カウンセリングと心理療法 Counseling and Psychotherapy

ryouhou1-1カウンセリングとは
自己成長をめざしたり、問題・悩みを訴えるひとに対し、面接者がおもに言語的コミュニケーションと人間関係をとおして心理的に援助していく営みである。ロジャース(Rogers, C. R.)のようにカウンセリングと心理療法を同じとする立場もあるが、区別する立場のひともある。

 

ryouhou1_3カウンセリングの歴史

20世紀初頭、アメリカ東部にガイダンス運動が発展し、中でも1908年、パーソンズ(Persons,F.)などによるボストンの職業相談部設置、翌年ボストンの小・中学校にカウンセラーが任命されたことが、カウンセリングの源流とされる。1942年、ロジャースは、カウンセリングと心理療法には基本的差異はないこと、カウンセラーがクライエントを診断し、主導することは、適切なカウンセリングを行えず、また民主的でもないと批判して、みずからの立場をnon-directiveとする画期的な見解を表明した。
カウンセリングの方法は、初期個人法が専らであったが、最近は集団法(家族・グループ・コミュニティ)が盛んになり、予防的、教育的、開発的カウンセリングなど、立場、方法とも多様化している。

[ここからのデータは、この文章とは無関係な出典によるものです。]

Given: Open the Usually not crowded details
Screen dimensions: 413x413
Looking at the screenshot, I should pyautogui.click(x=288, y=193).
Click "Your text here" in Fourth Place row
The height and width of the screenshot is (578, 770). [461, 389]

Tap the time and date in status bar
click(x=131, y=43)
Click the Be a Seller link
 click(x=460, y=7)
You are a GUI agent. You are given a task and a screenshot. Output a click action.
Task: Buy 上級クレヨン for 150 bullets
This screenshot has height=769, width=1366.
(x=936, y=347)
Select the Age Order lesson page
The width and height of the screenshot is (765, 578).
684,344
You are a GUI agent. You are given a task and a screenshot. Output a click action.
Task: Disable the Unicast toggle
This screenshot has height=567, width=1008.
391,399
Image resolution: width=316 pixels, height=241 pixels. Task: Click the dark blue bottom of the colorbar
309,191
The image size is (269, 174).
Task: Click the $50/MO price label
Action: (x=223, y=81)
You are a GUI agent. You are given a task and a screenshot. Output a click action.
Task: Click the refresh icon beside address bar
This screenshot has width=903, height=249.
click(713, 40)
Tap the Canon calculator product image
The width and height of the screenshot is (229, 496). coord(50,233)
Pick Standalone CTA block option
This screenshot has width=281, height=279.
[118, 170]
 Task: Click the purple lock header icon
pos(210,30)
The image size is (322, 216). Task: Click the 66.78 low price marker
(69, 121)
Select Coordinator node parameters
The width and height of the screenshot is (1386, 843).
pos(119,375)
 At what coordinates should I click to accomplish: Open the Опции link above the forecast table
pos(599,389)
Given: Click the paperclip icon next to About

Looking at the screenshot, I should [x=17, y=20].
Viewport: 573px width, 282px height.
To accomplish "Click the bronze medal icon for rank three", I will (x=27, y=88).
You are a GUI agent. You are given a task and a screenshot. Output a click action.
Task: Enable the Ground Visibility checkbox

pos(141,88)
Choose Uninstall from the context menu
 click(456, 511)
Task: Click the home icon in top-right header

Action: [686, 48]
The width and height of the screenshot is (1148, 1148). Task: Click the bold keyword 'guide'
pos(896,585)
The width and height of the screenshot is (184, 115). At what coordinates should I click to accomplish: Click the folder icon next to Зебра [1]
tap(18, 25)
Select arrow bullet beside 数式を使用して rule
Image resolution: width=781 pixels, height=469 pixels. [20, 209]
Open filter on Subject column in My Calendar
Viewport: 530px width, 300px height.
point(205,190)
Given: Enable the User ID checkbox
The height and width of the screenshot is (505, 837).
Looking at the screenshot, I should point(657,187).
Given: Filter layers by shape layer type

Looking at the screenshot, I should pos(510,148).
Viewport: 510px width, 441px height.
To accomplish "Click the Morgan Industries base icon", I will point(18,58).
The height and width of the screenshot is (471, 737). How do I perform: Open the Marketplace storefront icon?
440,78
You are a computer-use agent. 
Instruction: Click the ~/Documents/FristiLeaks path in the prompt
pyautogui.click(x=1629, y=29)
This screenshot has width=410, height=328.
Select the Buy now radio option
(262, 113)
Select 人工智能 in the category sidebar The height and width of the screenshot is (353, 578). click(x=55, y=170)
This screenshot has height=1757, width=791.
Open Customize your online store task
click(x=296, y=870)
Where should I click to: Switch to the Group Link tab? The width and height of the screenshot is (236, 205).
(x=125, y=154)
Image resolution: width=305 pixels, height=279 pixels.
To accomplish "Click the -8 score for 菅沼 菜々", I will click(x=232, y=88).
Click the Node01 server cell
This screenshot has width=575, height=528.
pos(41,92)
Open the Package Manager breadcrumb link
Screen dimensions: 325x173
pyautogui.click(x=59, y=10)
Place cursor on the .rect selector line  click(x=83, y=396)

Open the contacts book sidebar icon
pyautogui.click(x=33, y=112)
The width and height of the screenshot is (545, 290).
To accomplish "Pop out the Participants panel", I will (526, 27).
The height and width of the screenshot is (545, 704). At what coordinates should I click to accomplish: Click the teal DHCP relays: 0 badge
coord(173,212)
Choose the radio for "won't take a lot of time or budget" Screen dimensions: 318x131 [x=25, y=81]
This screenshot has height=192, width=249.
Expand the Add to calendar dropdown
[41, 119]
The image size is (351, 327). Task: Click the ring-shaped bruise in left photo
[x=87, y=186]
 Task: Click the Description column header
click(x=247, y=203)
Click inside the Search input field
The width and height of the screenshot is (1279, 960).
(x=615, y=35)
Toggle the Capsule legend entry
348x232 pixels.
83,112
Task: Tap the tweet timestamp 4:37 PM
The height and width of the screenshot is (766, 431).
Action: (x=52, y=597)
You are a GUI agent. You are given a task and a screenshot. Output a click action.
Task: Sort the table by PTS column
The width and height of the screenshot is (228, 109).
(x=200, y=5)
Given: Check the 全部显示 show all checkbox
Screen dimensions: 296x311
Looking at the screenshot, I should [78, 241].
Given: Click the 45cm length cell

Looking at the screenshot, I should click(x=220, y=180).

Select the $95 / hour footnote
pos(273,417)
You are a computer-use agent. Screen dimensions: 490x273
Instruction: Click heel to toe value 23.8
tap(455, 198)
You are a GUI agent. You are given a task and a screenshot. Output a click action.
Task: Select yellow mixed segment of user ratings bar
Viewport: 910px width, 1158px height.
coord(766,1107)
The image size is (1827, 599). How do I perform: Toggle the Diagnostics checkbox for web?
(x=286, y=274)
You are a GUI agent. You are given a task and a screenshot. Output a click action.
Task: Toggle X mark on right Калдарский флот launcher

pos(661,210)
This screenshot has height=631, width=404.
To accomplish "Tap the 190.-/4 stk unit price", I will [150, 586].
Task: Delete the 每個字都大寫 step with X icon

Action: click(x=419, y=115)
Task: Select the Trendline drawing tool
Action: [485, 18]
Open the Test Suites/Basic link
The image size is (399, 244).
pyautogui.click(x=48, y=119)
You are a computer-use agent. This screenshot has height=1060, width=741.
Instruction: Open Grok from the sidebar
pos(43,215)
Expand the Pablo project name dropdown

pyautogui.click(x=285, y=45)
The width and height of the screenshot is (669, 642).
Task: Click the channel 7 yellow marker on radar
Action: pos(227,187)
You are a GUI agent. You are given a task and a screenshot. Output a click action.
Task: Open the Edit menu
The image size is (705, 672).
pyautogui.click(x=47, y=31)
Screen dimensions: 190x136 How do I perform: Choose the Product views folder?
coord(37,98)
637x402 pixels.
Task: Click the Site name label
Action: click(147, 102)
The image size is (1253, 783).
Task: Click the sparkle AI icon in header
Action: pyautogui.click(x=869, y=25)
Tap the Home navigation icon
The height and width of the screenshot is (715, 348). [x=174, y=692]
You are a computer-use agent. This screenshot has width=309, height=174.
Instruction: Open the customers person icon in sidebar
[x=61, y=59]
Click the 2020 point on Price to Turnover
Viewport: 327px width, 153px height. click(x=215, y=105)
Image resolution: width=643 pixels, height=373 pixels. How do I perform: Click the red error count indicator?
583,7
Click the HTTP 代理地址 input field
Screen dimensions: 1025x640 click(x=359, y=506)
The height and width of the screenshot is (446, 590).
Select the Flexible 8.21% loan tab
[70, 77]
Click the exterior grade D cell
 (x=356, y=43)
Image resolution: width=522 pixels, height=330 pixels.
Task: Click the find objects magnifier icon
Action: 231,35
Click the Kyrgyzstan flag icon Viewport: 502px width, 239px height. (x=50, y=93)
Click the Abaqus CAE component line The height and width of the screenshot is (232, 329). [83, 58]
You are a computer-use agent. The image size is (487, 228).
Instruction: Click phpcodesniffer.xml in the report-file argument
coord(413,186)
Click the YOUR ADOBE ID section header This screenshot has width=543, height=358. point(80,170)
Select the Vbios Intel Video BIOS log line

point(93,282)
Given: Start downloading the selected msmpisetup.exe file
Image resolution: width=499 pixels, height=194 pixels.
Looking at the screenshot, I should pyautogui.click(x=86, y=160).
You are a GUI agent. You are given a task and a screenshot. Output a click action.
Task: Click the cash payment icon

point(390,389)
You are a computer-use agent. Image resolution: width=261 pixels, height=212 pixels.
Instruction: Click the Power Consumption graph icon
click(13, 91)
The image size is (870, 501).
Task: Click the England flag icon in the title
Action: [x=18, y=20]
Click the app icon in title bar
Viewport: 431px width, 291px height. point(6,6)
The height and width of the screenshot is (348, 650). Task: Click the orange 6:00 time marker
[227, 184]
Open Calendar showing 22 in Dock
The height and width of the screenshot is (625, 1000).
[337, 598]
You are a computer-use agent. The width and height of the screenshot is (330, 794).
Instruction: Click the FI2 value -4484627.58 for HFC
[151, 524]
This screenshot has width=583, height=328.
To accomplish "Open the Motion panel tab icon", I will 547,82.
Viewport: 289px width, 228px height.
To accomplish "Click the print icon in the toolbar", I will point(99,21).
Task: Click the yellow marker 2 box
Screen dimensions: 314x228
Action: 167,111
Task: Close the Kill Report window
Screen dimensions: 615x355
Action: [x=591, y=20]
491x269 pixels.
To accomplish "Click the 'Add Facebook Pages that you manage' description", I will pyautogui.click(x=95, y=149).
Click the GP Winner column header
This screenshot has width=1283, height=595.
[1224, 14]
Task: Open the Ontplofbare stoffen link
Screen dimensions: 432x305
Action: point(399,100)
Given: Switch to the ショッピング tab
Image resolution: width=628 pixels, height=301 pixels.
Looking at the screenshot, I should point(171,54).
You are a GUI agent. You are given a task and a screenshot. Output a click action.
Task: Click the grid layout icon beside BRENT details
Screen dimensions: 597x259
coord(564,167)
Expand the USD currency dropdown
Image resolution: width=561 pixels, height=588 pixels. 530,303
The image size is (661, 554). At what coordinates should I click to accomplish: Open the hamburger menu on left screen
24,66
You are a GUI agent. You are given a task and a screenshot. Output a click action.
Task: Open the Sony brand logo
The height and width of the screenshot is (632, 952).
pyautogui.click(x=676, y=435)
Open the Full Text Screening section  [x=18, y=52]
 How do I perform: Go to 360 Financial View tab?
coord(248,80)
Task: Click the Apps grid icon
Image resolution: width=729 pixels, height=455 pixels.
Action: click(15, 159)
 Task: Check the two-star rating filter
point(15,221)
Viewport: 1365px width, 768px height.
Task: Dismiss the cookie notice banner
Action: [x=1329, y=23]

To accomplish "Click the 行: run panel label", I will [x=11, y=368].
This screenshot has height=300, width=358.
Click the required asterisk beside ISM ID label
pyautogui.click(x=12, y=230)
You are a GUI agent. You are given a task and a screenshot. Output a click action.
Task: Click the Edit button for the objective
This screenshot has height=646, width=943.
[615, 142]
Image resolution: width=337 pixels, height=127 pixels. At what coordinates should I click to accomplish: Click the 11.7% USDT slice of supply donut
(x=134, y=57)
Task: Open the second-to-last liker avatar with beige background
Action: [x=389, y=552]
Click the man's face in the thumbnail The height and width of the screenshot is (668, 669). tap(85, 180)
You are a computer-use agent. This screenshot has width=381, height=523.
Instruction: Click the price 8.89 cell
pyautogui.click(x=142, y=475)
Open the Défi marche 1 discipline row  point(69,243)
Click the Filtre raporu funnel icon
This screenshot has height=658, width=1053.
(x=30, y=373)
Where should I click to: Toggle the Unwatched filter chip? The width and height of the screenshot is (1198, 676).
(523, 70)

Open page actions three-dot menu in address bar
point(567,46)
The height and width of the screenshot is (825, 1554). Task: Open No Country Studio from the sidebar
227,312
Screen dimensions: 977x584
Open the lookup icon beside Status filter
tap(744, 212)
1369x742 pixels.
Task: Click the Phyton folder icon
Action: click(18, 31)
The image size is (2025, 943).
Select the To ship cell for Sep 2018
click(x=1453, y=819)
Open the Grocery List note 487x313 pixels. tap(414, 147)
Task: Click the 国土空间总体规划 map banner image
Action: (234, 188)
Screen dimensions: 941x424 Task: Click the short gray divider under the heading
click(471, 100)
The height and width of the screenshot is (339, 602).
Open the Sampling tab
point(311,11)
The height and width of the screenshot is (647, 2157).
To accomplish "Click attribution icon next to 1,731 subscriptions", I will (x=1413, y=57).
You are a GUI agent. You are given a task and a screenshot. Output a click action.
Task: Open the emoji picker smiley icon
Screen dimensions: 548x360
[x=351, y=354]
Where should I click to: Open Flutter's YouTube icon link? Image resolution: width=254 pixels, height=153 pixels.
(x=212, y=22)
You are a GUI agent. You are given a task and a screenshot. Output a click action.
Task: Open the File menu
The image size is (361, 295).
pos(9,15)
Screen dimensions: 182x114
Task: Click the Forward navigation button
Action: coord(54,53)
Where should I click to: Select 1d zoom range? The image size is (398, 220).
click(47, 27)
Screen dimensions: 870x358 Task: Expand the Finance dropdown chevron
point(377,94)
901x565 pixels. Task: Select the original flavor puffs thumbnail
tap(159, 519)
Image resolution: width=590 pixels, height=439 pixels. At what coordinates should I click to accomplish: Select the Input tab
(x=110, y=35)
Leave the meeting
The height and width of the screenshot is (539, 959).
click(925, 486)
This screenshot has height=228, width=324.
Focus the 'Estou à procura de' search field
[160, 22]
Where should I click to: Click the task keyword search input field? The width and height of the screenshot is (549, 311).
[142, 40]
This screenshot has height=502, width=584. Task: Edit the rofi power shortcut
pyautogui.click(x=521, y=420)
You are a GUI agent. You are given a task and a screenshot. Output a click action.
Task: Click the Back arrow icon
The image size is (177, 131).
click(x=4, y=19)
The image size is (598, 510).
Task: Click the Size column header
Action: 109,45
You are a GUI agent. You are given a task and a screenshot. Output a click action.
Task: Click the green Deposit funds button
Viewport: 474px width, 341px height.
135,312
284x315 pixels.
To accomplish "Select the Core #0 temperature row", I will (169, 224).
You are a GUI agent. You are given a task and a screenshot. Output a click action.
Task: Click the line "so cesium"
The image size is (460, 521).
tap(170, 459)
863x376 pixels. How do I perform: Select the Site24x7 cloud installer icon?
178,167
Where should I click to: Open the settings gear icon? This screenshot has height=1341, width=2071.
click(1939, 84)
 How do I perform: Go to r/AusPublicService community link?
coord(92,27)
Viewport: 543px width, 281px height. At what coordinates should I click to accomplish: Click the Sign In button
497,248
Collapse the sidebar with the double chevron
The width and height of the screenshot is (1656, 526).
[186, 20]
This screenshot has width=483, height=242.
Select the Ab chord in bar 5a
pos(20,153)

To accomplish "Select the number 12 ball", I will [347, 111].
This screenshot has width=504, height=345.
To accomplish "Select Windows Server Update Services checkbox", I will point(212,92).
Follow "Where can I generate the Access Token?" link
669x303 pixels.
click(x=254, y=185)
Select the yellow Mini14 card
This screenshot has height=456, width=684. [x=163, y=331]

心理療法とは心理学の知見をおもに使って心の問題から心身に生じる症状を改善する方法の総称である。臨床心理学は心理療法と訳し、精神科医は精神療法と訳すことが多い。現代の心理療法に繋がるルーツはメスメル(Mesmer,F.A.)の“動物磁気”(催眠療法)に始まるといわれる。心理療法の近代的理論を構築したのがフロイド(Freud,S)である。フロイドは精神分析学を打ちたて、精神分析という心理療法を創造した。後にフロイドの精神分析を学んだ人々が、様々な理論、療法を打ち立て発表している。また、心理療法の実践から、ロジャース(Rogers,C.R.)のように心の問題は人間関係のあり方、対人葛藤から生じることが多いとの説etc.も出されている。
心理療法は、欧米から導入されたものがほとんどであるが、わが国独自のものの代表として森田療法と内観療法がある。
子供の心理療法としては遊戯療法、コラージュ療法、フィンガーペインティング、芸術療法、それ以外にダンスや臨床動作法など身体を使った心理療法もある。

 

ryouhou1_2個人におこなわれる個人療法(個人カウンセリングetc.)と、集団を対称にする集団心理療法(エンカウンター、グループカウンセリングetc.)がある。心理療法は現在においても神経症の治療を目的としているが、障害者のリハビリテーションに取り入れられたり、災害や事故、犯罪への巻き込まれから生じる心理的後遺症の除去、ターミナルケアのように死に向かう準備として用いられて、適用が拡大してきている。

カウンセリング
カウンセリング関係は、お金を媒介とし、時間・場所などの決められた契約関係であり、その中で、現実的な人間関係を維持する練習をしたり、これまで、気がつかなかった自分の傾向や様々なことに気づくことができる。カウンセリングでは、様々なことをテーマとして扱う。『様々な相手に過剰な期待をし、親切であったかもしれない相手から見捨てられる』というような、非現実的な他者との人間関係などをテーマとして、進めていくこともある。『電車に乗っていて、突然怖くなり、呼吸ができない感じに圧倒される。それ以来、一人で電車に乗るのが怖くなる。』『仕事以外に興味が持てない。仕事をしばらく休むと罪悪感や不安でいてもたってもいられない状態になる。』カウンセリングの適応範囲は広く、様々な問題、悩みを扱う。上記のテーマ意外にも様々なものがある。